Author Archives: Tova Mirvis

Tova Mirvis

About Tova Mirvis

Tova Mirvis is the author of three novels, Visible City, The Outside World and The Ladies Auxiliary, which was a national bestseller. Her essays have appeared in various anthologies and newspapers including The New York Times, The Boston Globe Magazine, and Poets and Writers, and her fiction has been broadcast on National Public Radio. She lives in Newton, MA with her three children. Visit her website here.

Stained Glass

tova-mirvisHow is this book different from all your other books?

The most obvious answer: in Visible City, there are no description of Shabbat or shul, little grappling with religion and community. My other novels, The Ladies Auxiliary and The Outside World, were clearly Jewish novels. My subject matter was steeped in questions of Jewish belonging and identity, belief and doubt. In the ongoing panel discussion debates about who is or isn’t a Jewish writer, I always felt comfortable saying I was certainly one. I didn’t feel the label as limiting, didn’t think it prescribed me in any way, but it did describe the place I was writing from, the world from which my imagination sprung.

··········

(Exercises to complete)
1 > From the author profile, list the titles of the three novels it attributes to Tova Mirvis.
2 > Print the lines of the rows from the line with "Select the P.MOD sidebar icon" to the line with "click(x=428, y=114)", including both ends, and leave out the pictures.
The rows below have no connection to the author profile above.

(Data entries)
··········

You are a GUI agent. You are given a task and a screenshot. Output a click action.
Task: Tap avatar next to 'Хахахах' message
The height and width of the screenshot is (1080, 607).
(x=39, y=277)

··········

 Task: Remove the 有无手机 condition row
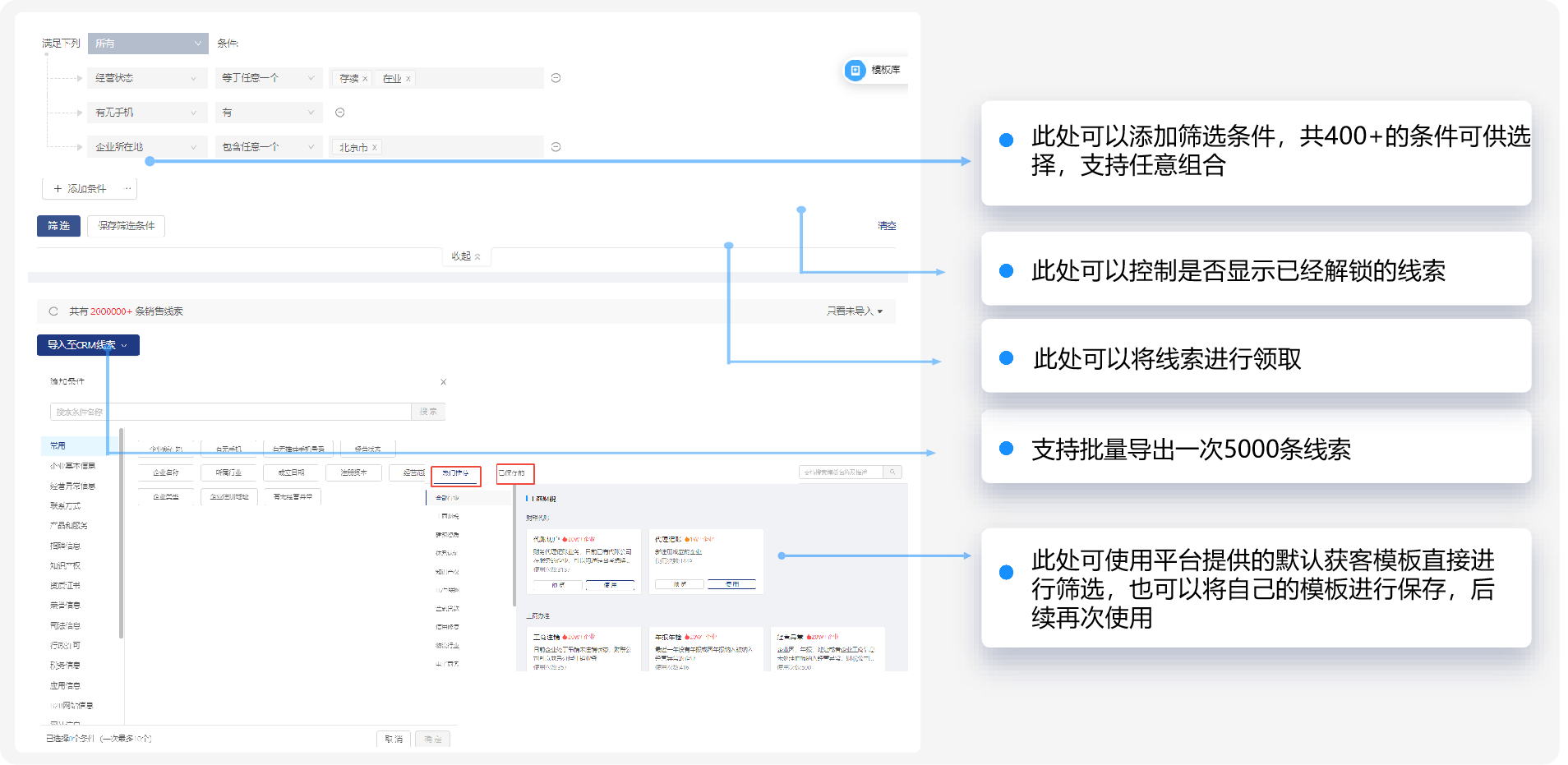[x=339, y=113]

··········

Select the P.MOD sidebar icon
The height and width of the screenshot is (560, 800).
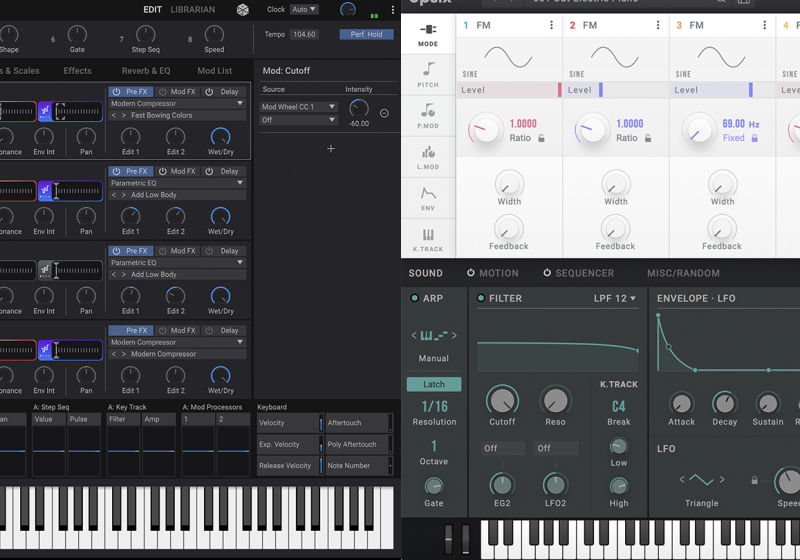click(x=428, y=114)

··········

(Results for the exercise)
1 >
Visible City
The Outside World
The Ladies Auxiliary

2 >
Select the P.MOD sidebar icon
The height and width of the screenshot is (560, 800).
click(x=428, y=114)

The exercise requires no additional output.